講師は、神戸大学松尾睦教授。経験学習のご研究で第一人者です。

松尾睦先生の本(『「経験学習」入門』)は、以前、このブログでたびたび取り上げましたが、以前からファンだったので、目の前でお話しを伺い、ワークショップに参加できること自体がワクワク!でした。
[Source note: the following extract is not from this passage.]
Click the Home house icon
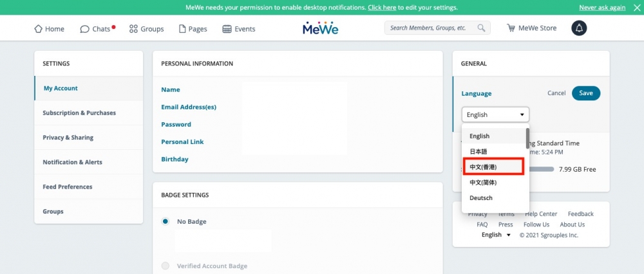This screenshot has width=644, height=274. click(x=38, y=29)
★以前、このブログで『「経験学習」入門』について熱く語っていたシリーズはこちら。(途中でとん挫しているので、再開しなければ、と今思いました。汗)
序章について
1章について
2章について

さて、『「経験学習」入門』(ダイヤモンド社、2011年)の中でも触れられていますが、「教え上手な上司」と「教え上手ではない上司」の違いが明確にあると言います。また、成長する当人に焦点を当てれば、「成長する人」と「成長しない人」の違いとも言えます。何が違うのか。

人が育つ際のキーワードは、大きく3つ+2つ。

「ストレッチ」
「リフレクション」
「エンジョイメント」

「思い」
「つながり」

「ストレッチ」とは、いわゆる「背伸び」のことです。「ストレッチ目標」「背伸び目標」。ただ「背伸びさせればよい」のではなく、「ほどよいストレッチ」がポイント。「背伸び目標」とも言うくらいですから、背伸びして手が届く程度ではないとダメ。
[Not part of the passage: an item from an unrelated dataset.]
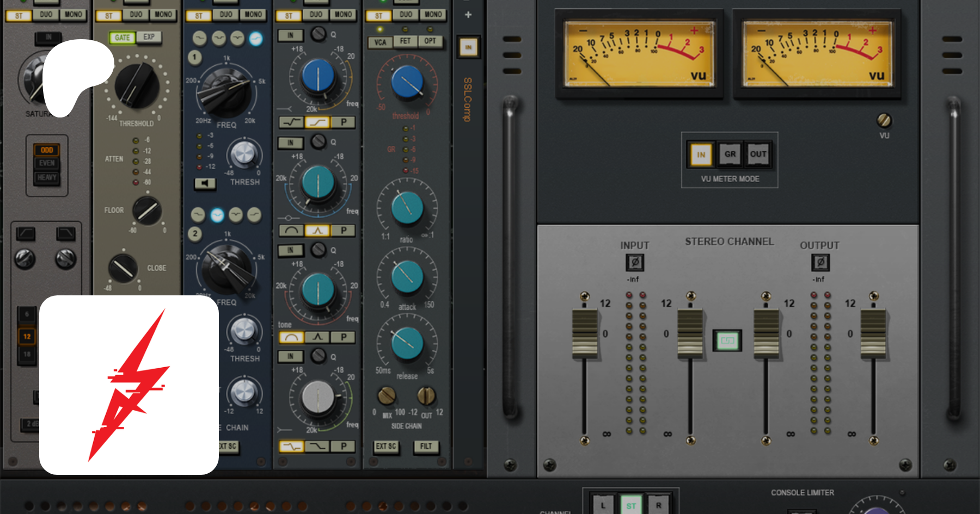980x514 pixels.
Task: Click the left input fader handle
Action: click(585, 333)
相当高く高くジャンプしないと届かない目標は、返って部下・後輩をつぶしてしまう。また、「背伸び」といってもスモールステップでストレッチしていくことが大事だとも。

そうですよね。背伸びしすぎて、脚攣ることありますから。脚攣ると、ずっと痛いですし、歩行に影響がでることも。無理ない背伸びというのがポイントなんですね。

「リフレクション」。これは「内省」とか「ふりかえり」とも言いますね。
「何かしたとき」に「しっぱなし」ではなく「何があったか」「どこがよかったか」「どうすればよかったか」を振り返ることです。

その「ふりかえり」は、自問自答で行うこともできますが、他者との対話によってより深化するもの。Refectionって、反射という意味もあるので、他者が鏡のようになって、自分の気づきや学びを照らしてくれる、というニュアンスがあるのでしょうか?(違うかな)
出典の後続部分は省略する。